[google-appengine] MapReduce as Cron jobs: How to specify the number of shards?

2011-02-10 Thread Andrin von Rechenberg
Hey there

Today I created a library to run MapReduces as cron jobs in python.

See here:
http://devblog.miumeet.com/2011/02/schedule-mapreduce-daily-on-appengine.html

However, I didn't figure out how to I'm able to set the
shard_count programmatically.

In mapreduce/control.py there is a function I call:

   def start_map(name,

  handler_spec,

  reader_spec,

  reader_parameters,

  shard_count=_DEFAULT_SHARD_COUNT,

  [...])


However, no matter what o I pass as the *shard_count argument, it is
ignored.*

*
*

Any ideas?


Cheers,

-Andrin

-- 
You received this message because you are subscribed to the Google Groups 
"Google App Engine" group.
To post to this group, send email to google-appengine@googlegroups.com.
To unsubscribe from this group, send email to 
google-appengine+unsubscr...@googlegroups.com.
For more options, visit this group at 
http://groups.google.com/group/google-appengine?hl=en.



Re: [google-appengine] MapReduce as Cron jobs: How to specify the number of shards?

2011-02-11 Thread djidjadji
In your cron_mapreduce.py add these two lines

shard_count=int(self.request.get("shard_count",
mr_control._DEFAULT_SHARD_COUNT))

mr_control.start_map(
 self.request.get("name"),
 self.request.get("reader_spec", "your_mapreduce.map"),
 self.request.get("reader_parameters",
  "mapreduce.input_readers.DatastoreInputReader"),
 { "entity_kind": self.request.get("entity_kind", "models.YourModel"),
   "processing_rate": int(self.request.get("processing_rate", 100)) },
shard_count = shard_count,
   mapreduce_parameters={"done_callback": self.request.get("done_callback",
 None) } )


2011/2/10 Andrin von Rechenberg :
> Hey there
> Today I created a library to run MapReduces as cron jobs in python.
> See
> here: http://devblog.miumeet.com/2011/02/schedule-mapreduce-daily-on-appengine.html
> However, I didn't figure out how to I'm able to set the
> shard_count programmatically.
> In mapreduce/control.py there is a function I call:
>
> def start_map(name,
>
>               handler_spec,
>
>               reader_spec,
>
>               reader_parameters,
>
>               shard_count=_DEFAULT_SHARD_COUNT,
>
>               [...])
>
> However, no matter what o I pass as the shard_count argument, it is ignored.
>
> Any ideas?
>
> Cheers,
>
> -Andrin

-- 
You received this message because you are subscribed to the Google Groups 
"Google App Engine" group.
To post to this group, send email to google-appengine@googlegroups.com.
To unsubscribe from this group, send email to 
google-appengine+unsubscr...@googlegroups.com.
For more options, visit this group at 
http://groups.google.com/group/google-appengine?hl=en.
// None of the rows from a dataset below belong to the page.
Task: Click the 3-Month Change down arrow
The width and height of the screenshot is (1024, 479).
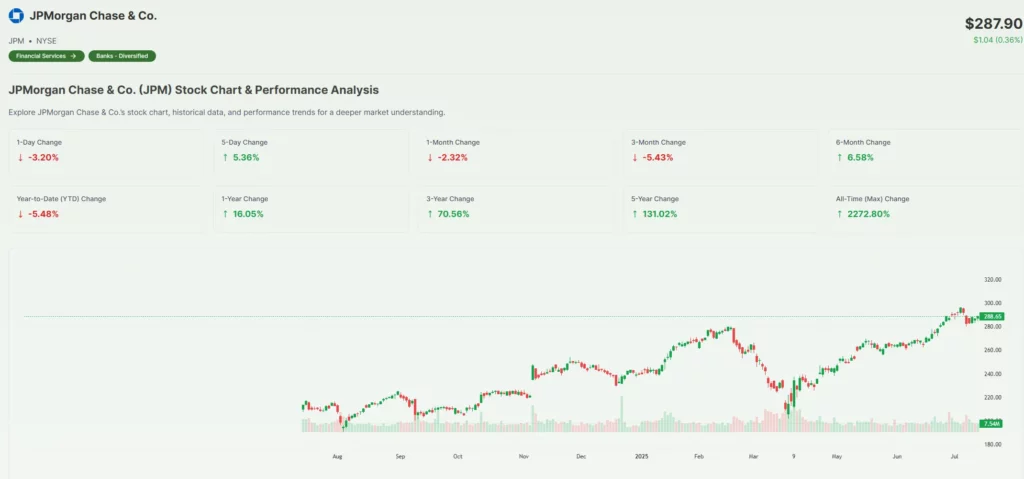Action: click(635, 158)
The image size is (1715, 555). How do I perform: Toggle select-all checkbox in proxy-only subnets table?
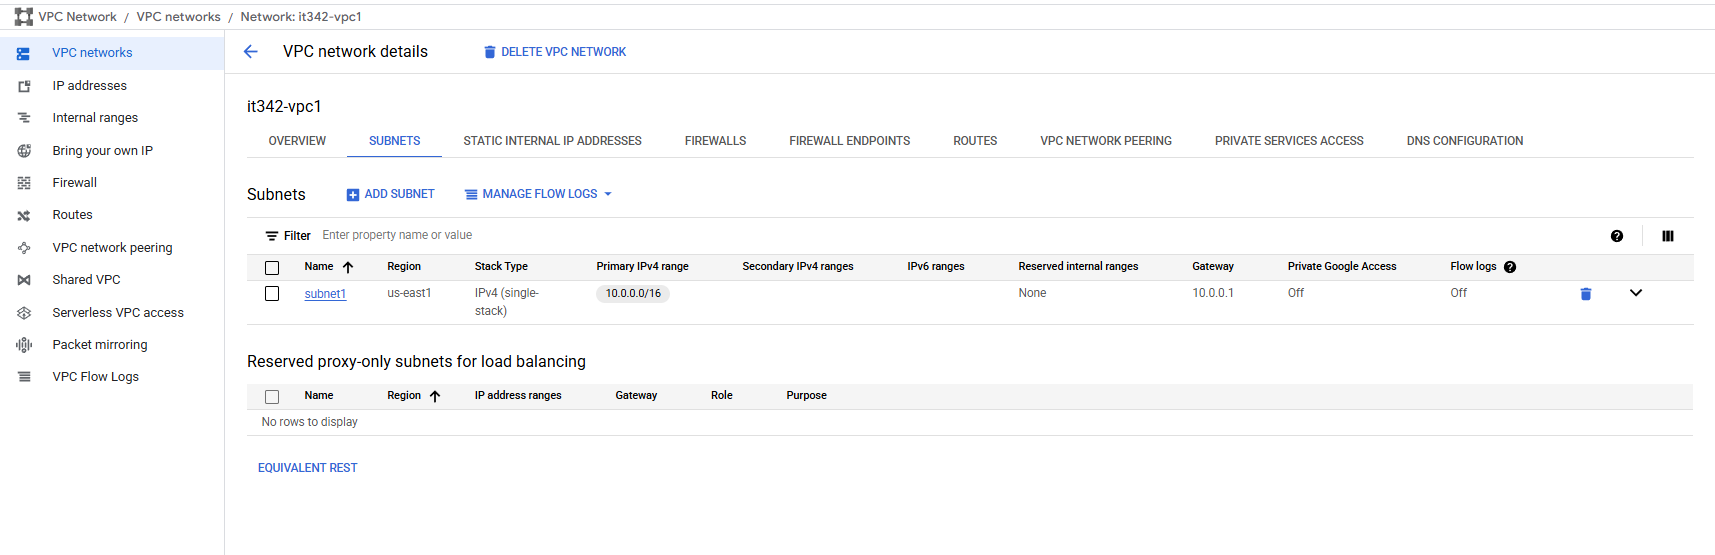point(272,397)
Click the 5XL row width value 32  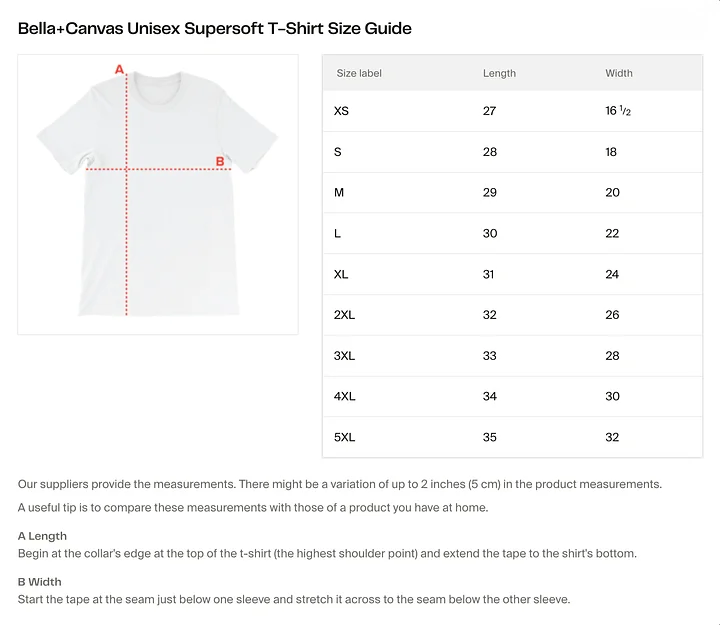(612, 437)
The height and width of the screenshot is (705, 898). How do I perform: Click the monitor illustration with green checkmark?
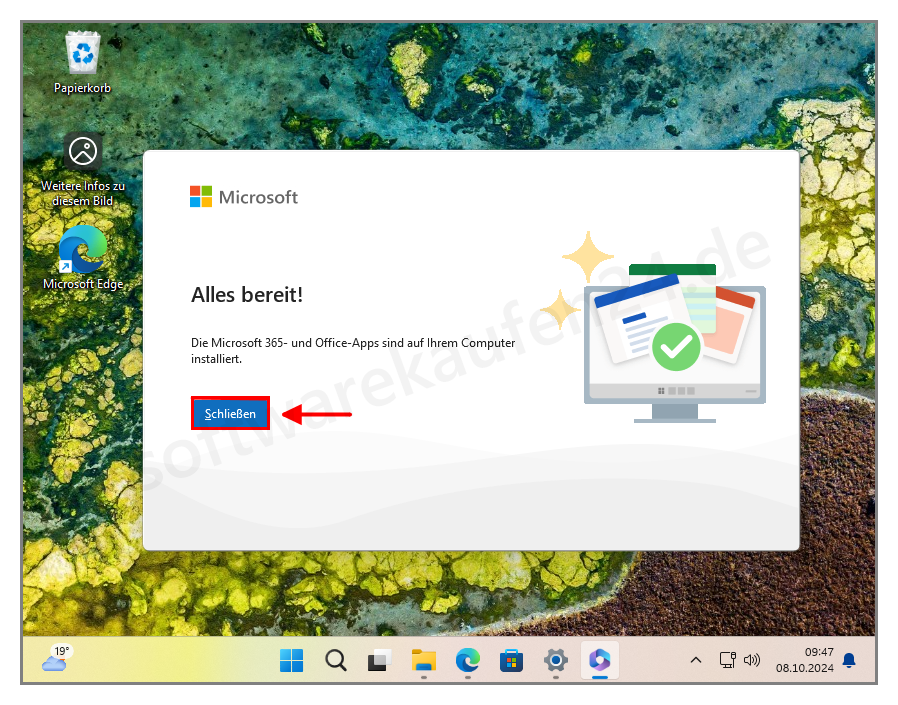tap(674, 347)
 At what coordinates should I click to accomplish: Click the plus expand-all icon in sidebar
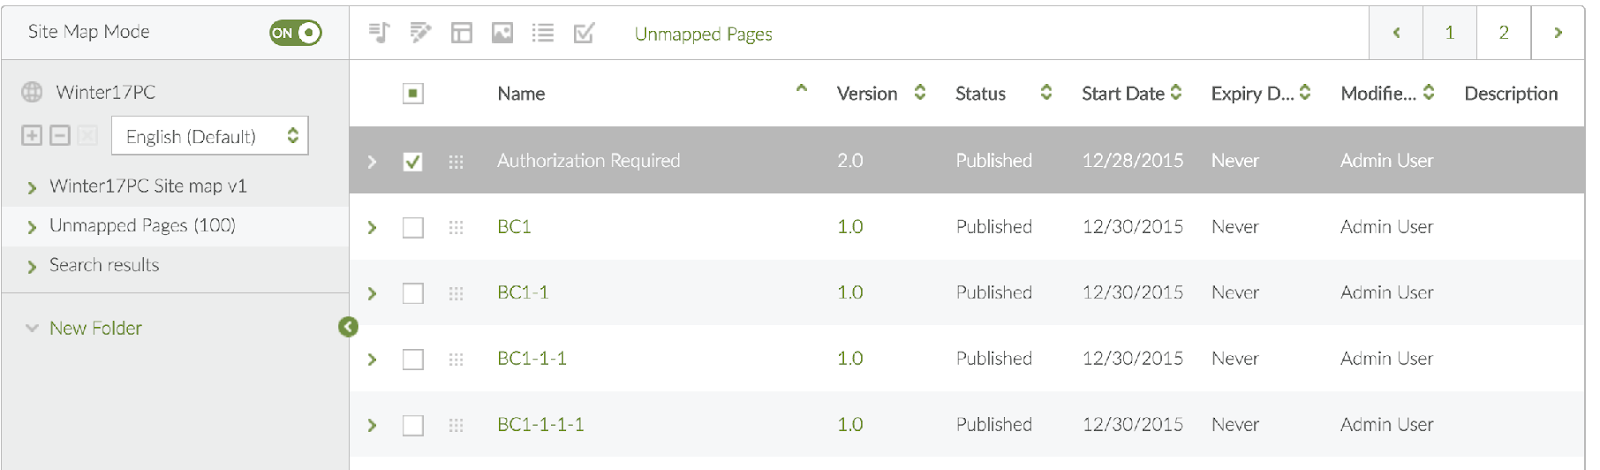pyautogui.click(x=32, y=135)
Re: [google-appengine] MapReduce as Cron jobs: How to specify the number of shards?

2011-02-14 Thread djidjadji
Today I updated the mapreduce library.
I see the same "only 1 shard" when I use the dev_server.
The dev_server does not have the __scatter__ property of objects.
The mapreduce library then falls back to a single shard.

And on the production it depends on how many objects have a
__scatter__ property.
If less then shard_count have __scatter__ you get less shards.

GAE Team: What determines if an object gets a __scatter__ property?

2011/2/11 djidjadji :
> In your cron_mapreduce.py add these two lines
>
> shard_count=int(self.request.get("shard_count",
> mr_control._DEFAULT_SHARD_COUNT))
>
> mr_control.start_map(
>     self.request.get("name"),
>     self.request.get("reader_spec", "your_mapreduce.map"),
>     self.request.get("reader_parameters",
>                      "mapreduce.input_readers.DatastoreInputReader"),
>     { "entity_kind": self.request.get("entity_kind", "models.YourModel"),
>       "processing_rate": int(self.request.get("processing_rate", 100)) },
>    shard_count = shard_count,
>   mapreduce_parameters={"done_callback": self.request.get("done_callback",
>                                                             None) } )
>
>
> 2011/2/10 Andrin von Rechenberg :
>> Hey there
>> Today I created a library to run MapReduces as cron jobs in python.
>> See
>> here: http://devblog.miumeet.com/2011/02/schedule-mapreduce-daily-on-appengine.html
>> However, I didn't figure out how to I'm able to set the
>> shard_count programmatically.
>> In mapreduce/control.py there is a function I call:
>>
>> def start_map(name,
>>
>>               handler_spec,
>>
>>               reader_spec,
>>
>>               reader_parameters,
>>
>>               shard_count=_DEFAULT_SHARD_COUNT,
>>
>>               [...])
>>
>> However, no matter what o I pass as the shard_count argument, it is ignored.
>>
>> Any ideas?
>>
>> Cheers,
>>
>> -Andrin
>

-- 
You received this message because you are subscribed to the Google Groups 
"Google App Engine" group.
To post to this group, send email to google-appengine@googlegroups.com.
To unsubscribe from this group, send email to 
google-appengine+unsubscr...@googlegroups.com.
For more options, visit this group at 
http://groups.google.com/group/google-appengine?hl=en.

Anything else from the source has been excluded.